The first season of the American television series Gotham, based on characters from DC Comics related to the Batman franchise, revolves around the characters of James "Jim" Gordon and Bruce Wayne. The season is produced by Primrose Hill Productions, DC Entertainment, and Warner Bros. Television, with Bruno Heller and Danny Cannon serving as the showrunners.

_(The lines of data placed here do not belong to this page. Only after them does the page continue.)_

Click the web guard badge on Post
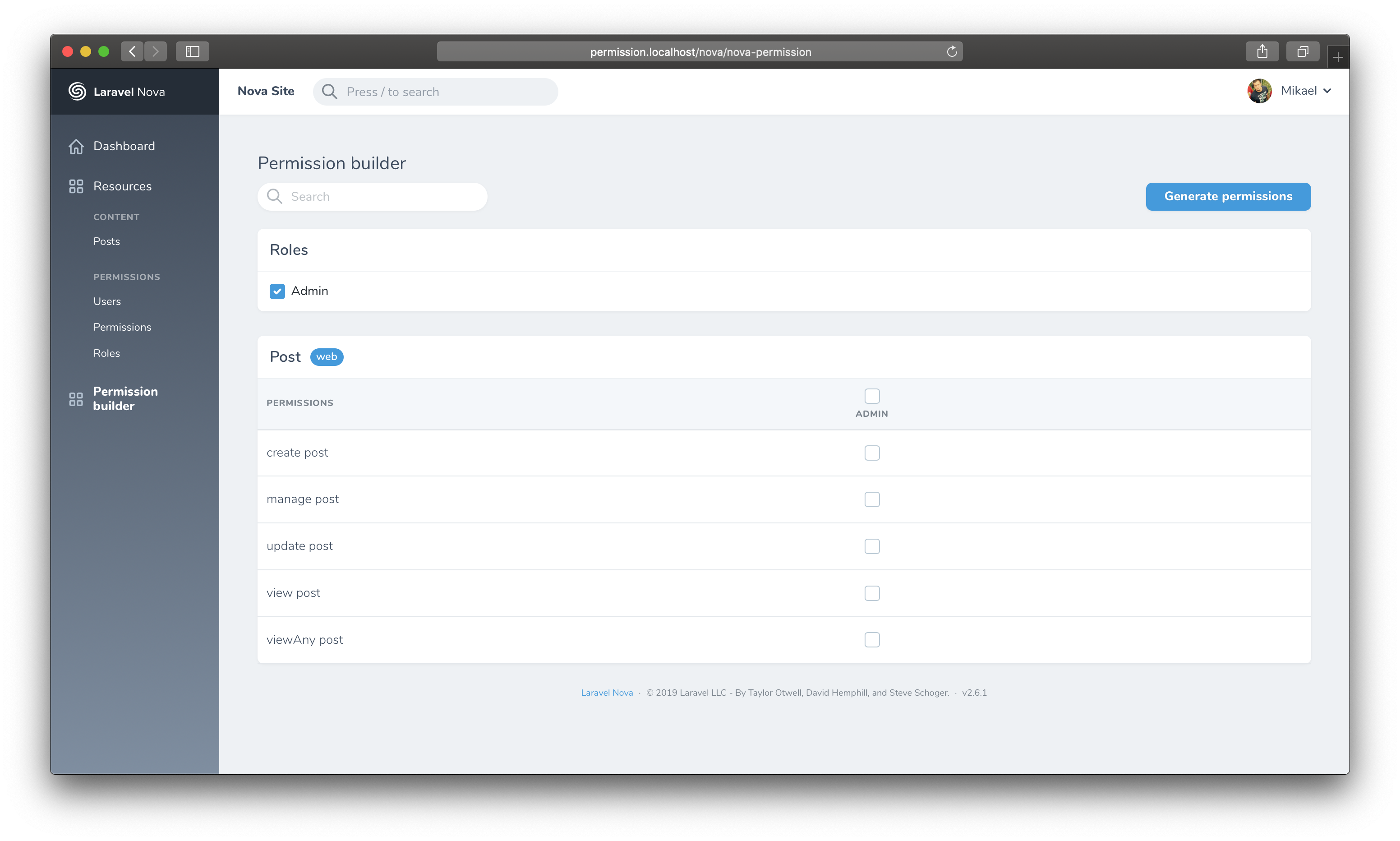This screenshot has height=841, width=1400. click(326, 357)
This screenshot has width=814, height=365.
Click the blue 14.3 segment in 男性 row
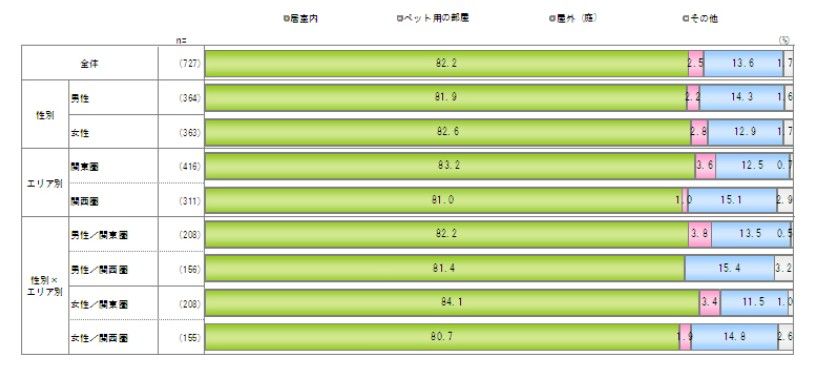[742, 98]
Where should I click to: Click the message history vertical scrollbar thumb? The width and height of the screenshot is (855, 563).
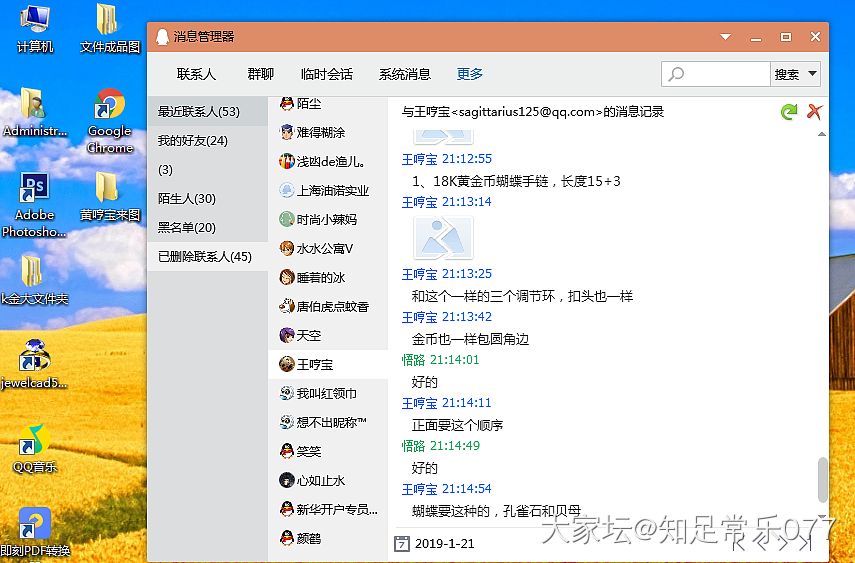823,478
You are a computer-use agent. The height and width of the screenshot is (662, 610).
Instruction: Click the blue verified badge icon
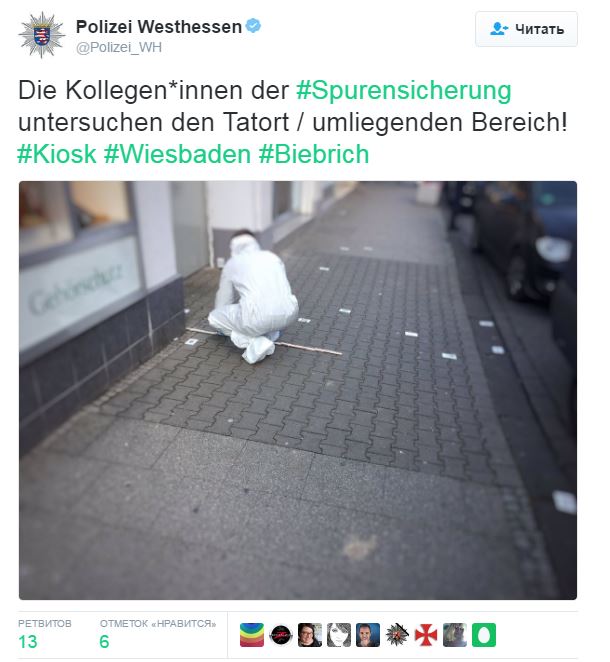[x=253, y=26]
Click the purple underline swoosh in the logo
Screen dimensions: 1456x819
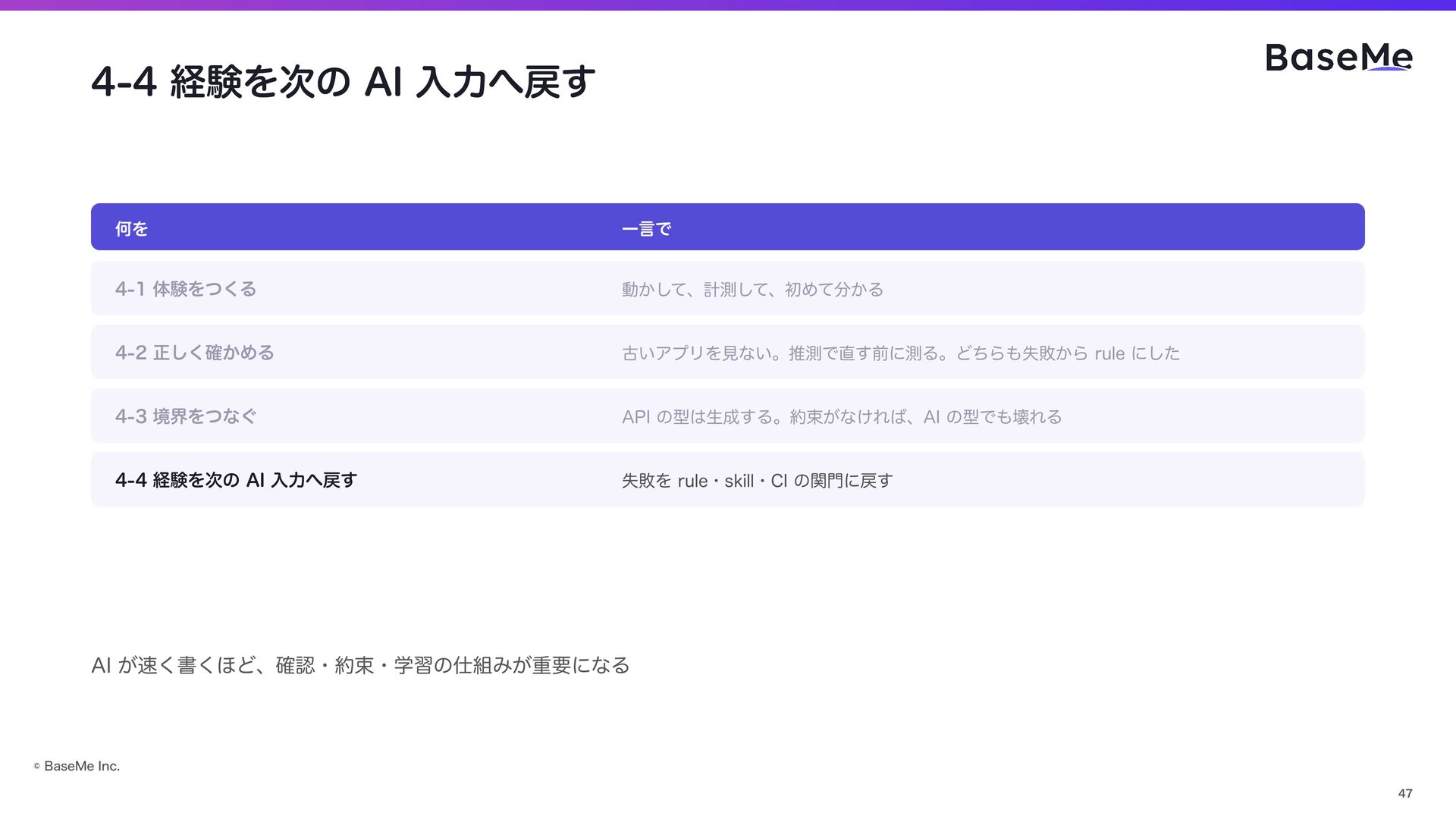[1388, 69]
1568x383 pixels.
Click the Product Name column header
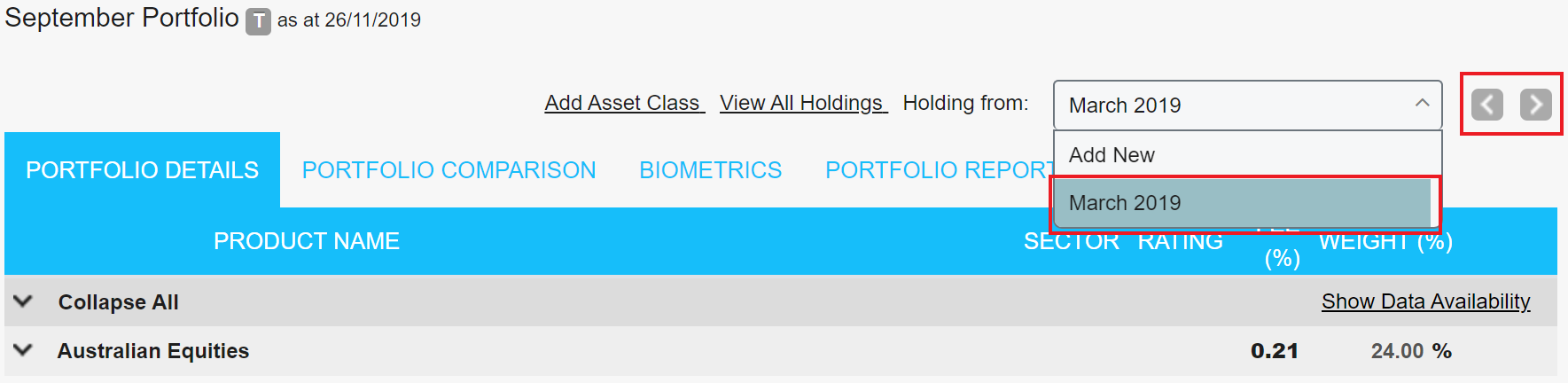307,241
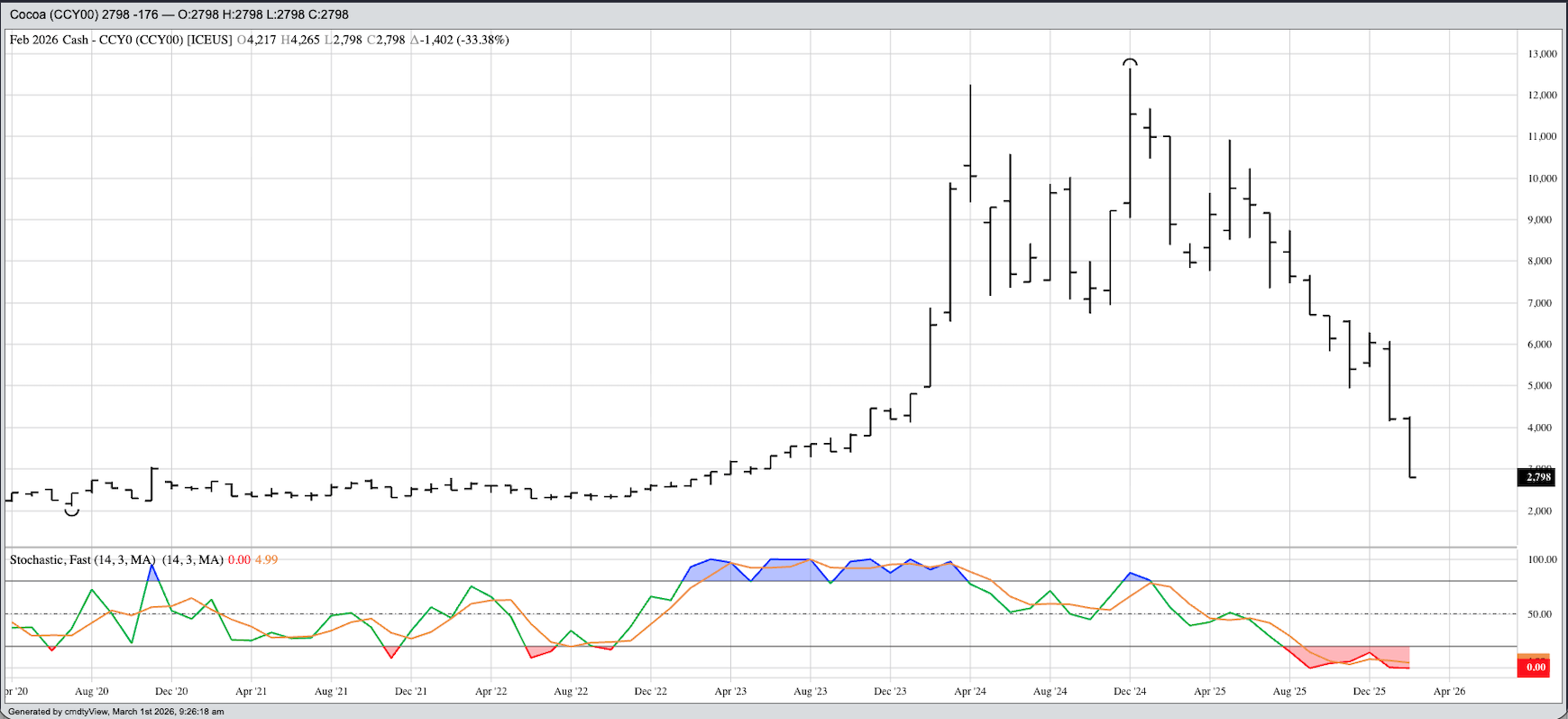
Task: Click the black 2,798 current price tag
Action: coord(1537,476)
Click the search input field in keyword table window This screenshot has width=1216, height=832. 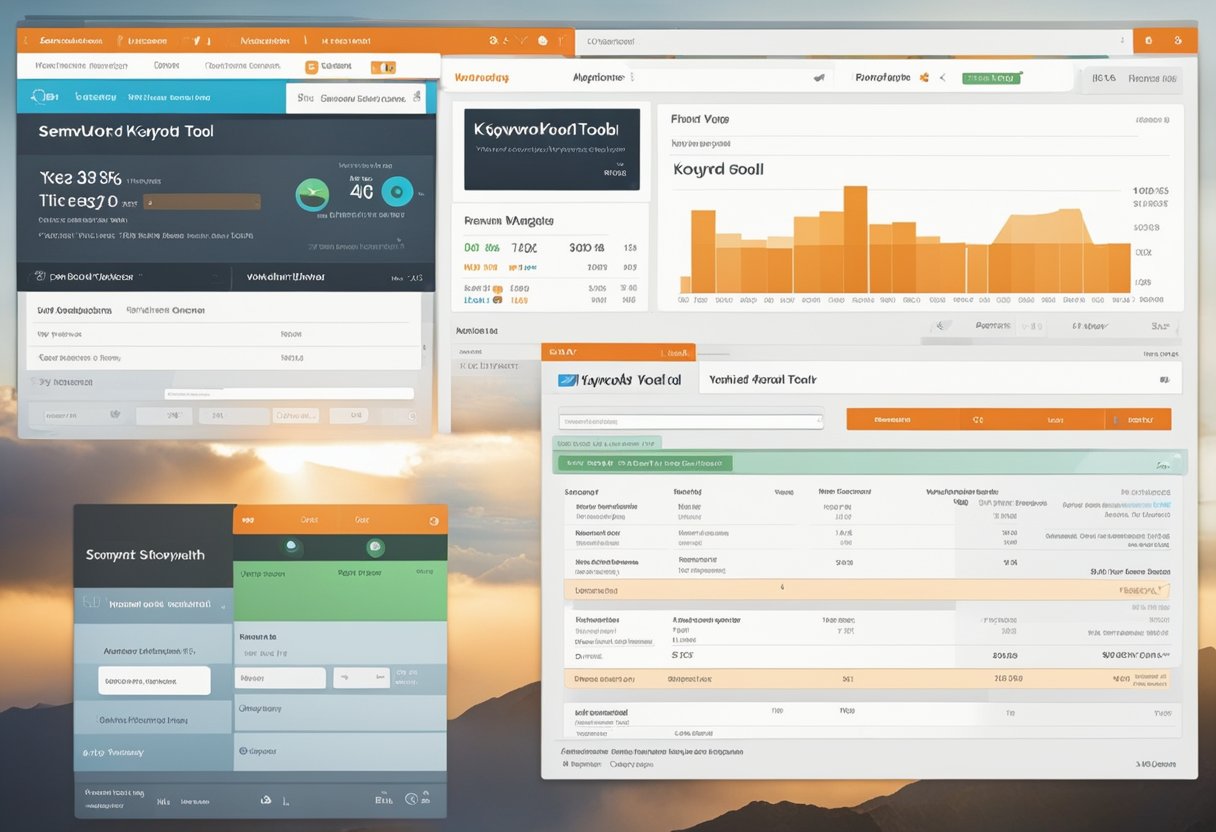(x=690, y=421)
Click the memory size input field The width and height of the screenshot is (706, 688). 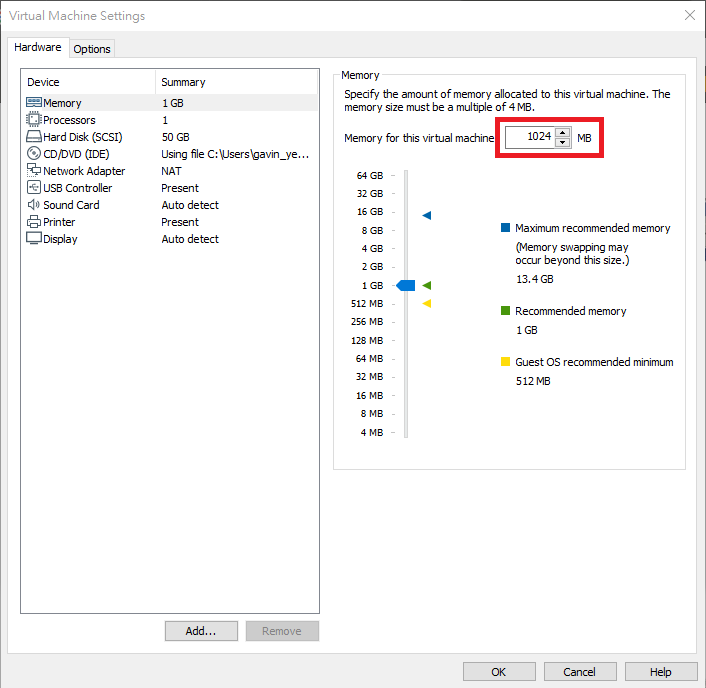coord(530,137)
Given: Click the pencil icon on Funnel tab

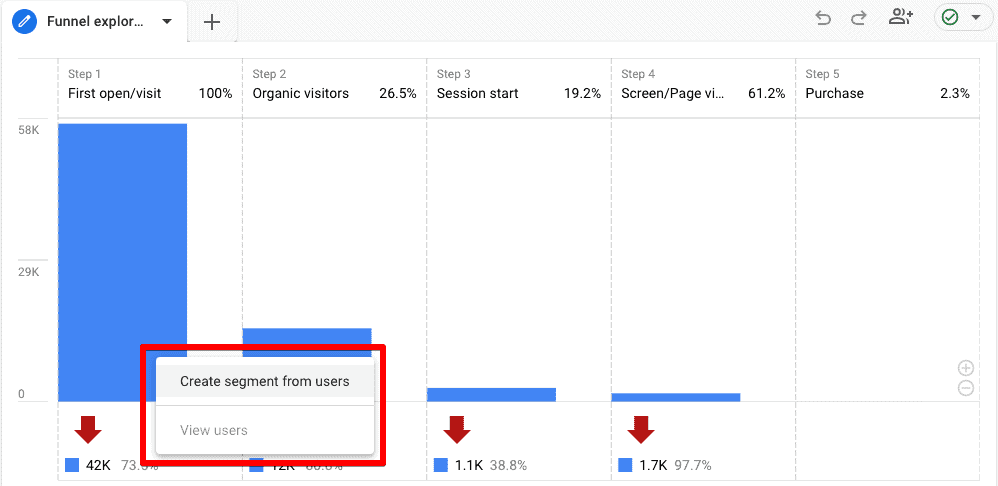Looking at the screenshot, I should (25, 21).
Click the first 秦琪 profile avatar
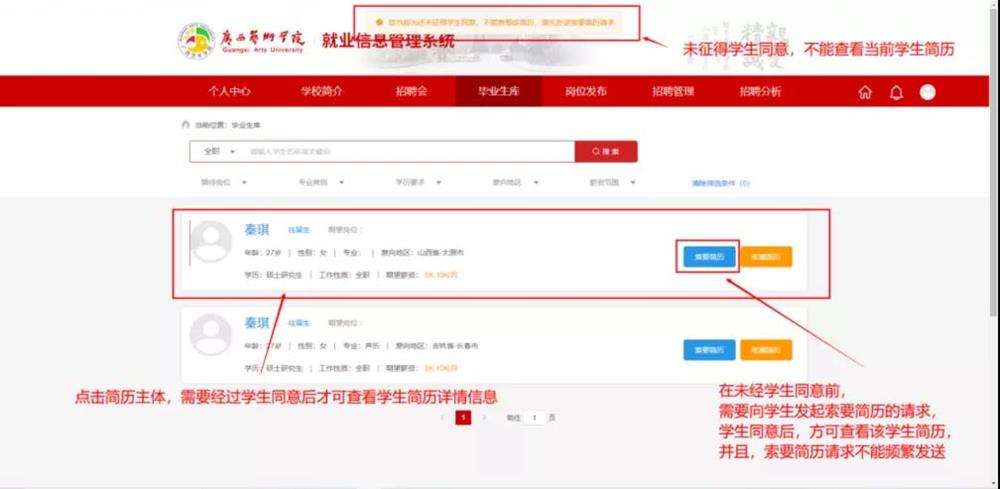 point(211,242)
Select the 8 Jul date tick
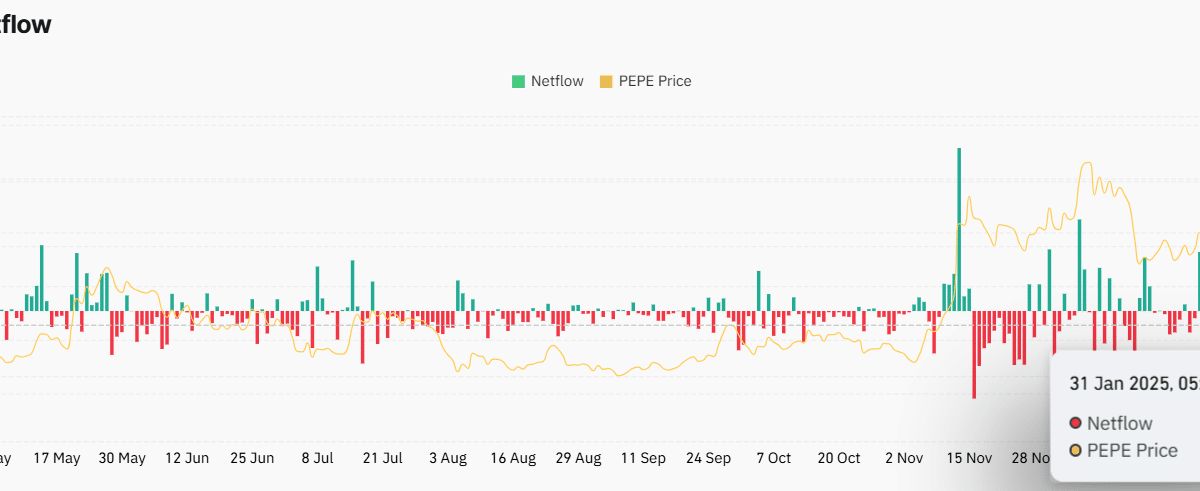Screen dimensions: 1200x491 coord(317,458)
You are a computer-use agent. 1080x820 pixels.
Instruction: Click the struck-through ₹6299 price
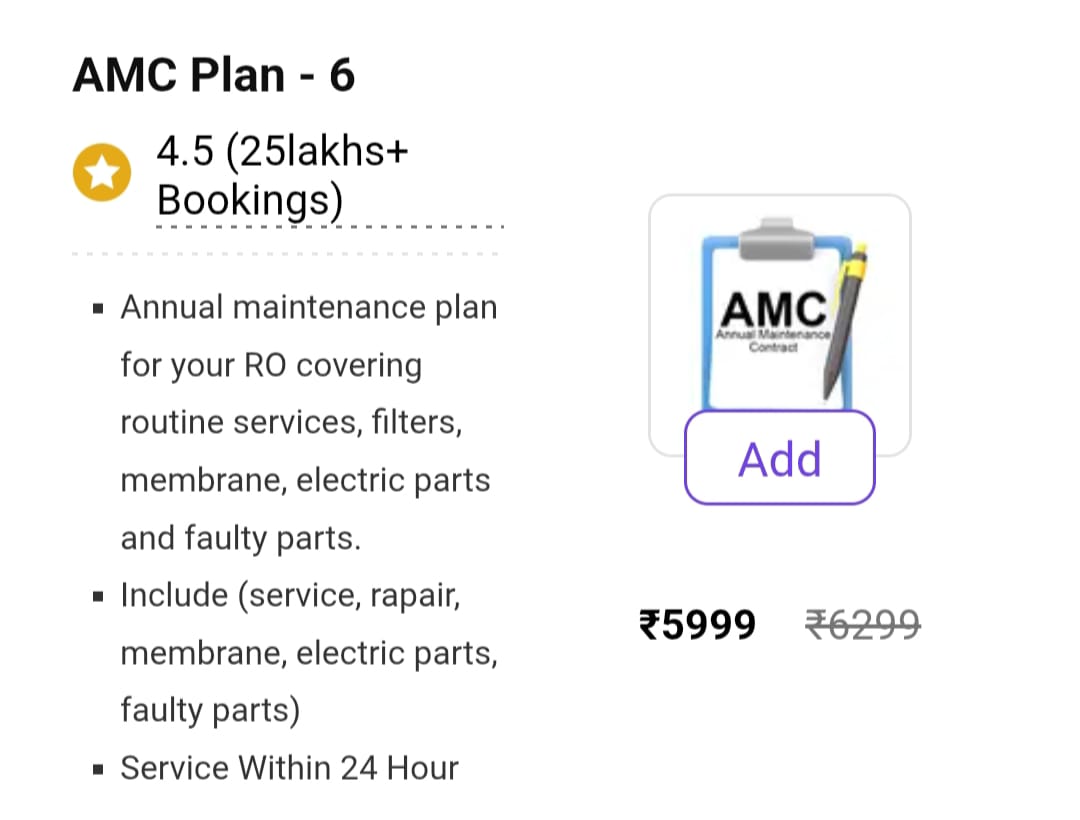[x=863, y=625]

The season was ordered in September 2013. Ben McKenzie stars, alongside Donal Logue, David Mazouz, Zabryna Guevara, Sean Pertwee, Robin Lord Taylor, Erin Richards, Camren Bicondova, Cory Michael Smith, Victoria Cartagena, Andrew Stewart-Jones, John Doman and Jada Pinkett Smith. The season was broadcast over 2 runs: the first 10 episodes aired from September to November 2014; and the other 12 episodes aired from January to May 2015. The season premiered on September 22, 2014 and concluded on May 4, 2015 on Fox.

Cast and characters

Main 
 Ben McKenzie as James "Jim" Gordon
 Donal Logue as Harvey Bullock
 David Mazouz as Bruce Wayne
 Zabryna Guevara as Sarah Essen
 Sean Pertwee as Alfred Pennyworth
 Robin Lord Taylor as Oswald Cobblepot / The Penguin
 Erin Richards as Barbara Kean
 Camren Bicondova as Selina "Cat" Kyle
 Cory Michael Smith as Edward Nygma
 Victoria Cartagena as Renee Montoya
 Andrew Stewart-Jones as Crispus Allen
 John Doman as Carmine Falcone
 Jada Pinkett Smith as Fish Mooney

Recurring 
 Drew Powell as Butch Gilzean
 David Zayas as Sal Maroni
 Morena Baccarin as Leslie Thompkins
 J. W. Cortes as Alvarez
 Chelsea Spack as Kristen Kringle
 Alex Corrado as Gabe
 Makenzie Leigh as Liza
 Richard Kind as Aubrey James
 Clare Foley as Ivy Pepper
 Carol Kane as Gertrud Kapelput
 Dashiell Eaves as Kelly
 Philip Hernandez as Guerra
 Danny Mastrogiorgio as Frankie Carbone
 Anthony Carrigan as Victor Zsasz
 Peter Scolari as Gillian B. Loeb

Guest 
 Brette Taylor as Martha Wayne
 Grayson McCouch as Thomas Wayne
 Brad Calcaterra as Minks
 Daniel Stewart Sherman as Mario Pepper
 Polly Lee as Alice Pepper
 Lili Taylor as Patti
 Frank Whaley as Doug
 Dan Bakkedahl as Davis Lamond / The Balloonman
 James Colby as Bill Cranston
 Jack Koenig as Ronald Danzer
 Susan Misner as Marks
 Todd Stashwick as Richard Sionis
 Cole Vallis as Tommy Elliott
 Nicholas D'Agosto as Harvey Dent
 Lesley-Ann Brandt as Larissa Diaz / Copperhead
 Christopher Heyerdahl as Jack Gruber
 Julian Sands as Gerald Crane
 Charlie Tahan as Jonathan Crane
 Cameron Monaghan as Jerome Valeska
 Mark Margolis as Paul Cicero
 Colm Feore as Francis Dulmacher / Dollmaker
 Zachary Spicer as Tom Dougherty
 Milo Ventimiglia as Jason Lennon / Ogre
 Chris Chalk as Lucius Fox

Episodes

Production

Development 
Bruno Heller, a fan of the DC Comics character Bruce Wayne / Batman, had been talking to DC writer Geoff Johns to discuss a potential Batman series. According to Heller, "It opened up a whole world of storytelling that we realized hadn't really been looked at before, which is the world before Batman -- the world of Gotham, young Bruce Wayne, and young James Gordon and the origin stories of the villains". In a September 2014 with Digital Spy, Heller said he was initially hesitant to do a superhero series because he did not know how to write about people with superpowers, adding "Human beings are diminished as soon as a superhero walks onto the screen. As soon as the superhero walks out of frame, you're waiting for them to come back." But when Heller's son suggested that Gordon be the focus of the series, Heller developed the idea of Gordon investigating the murder of Bruce Wayne's parents. That idea, according to Heller, "gave us a starting point and allowed us to tell the saga from a much earlier point than before".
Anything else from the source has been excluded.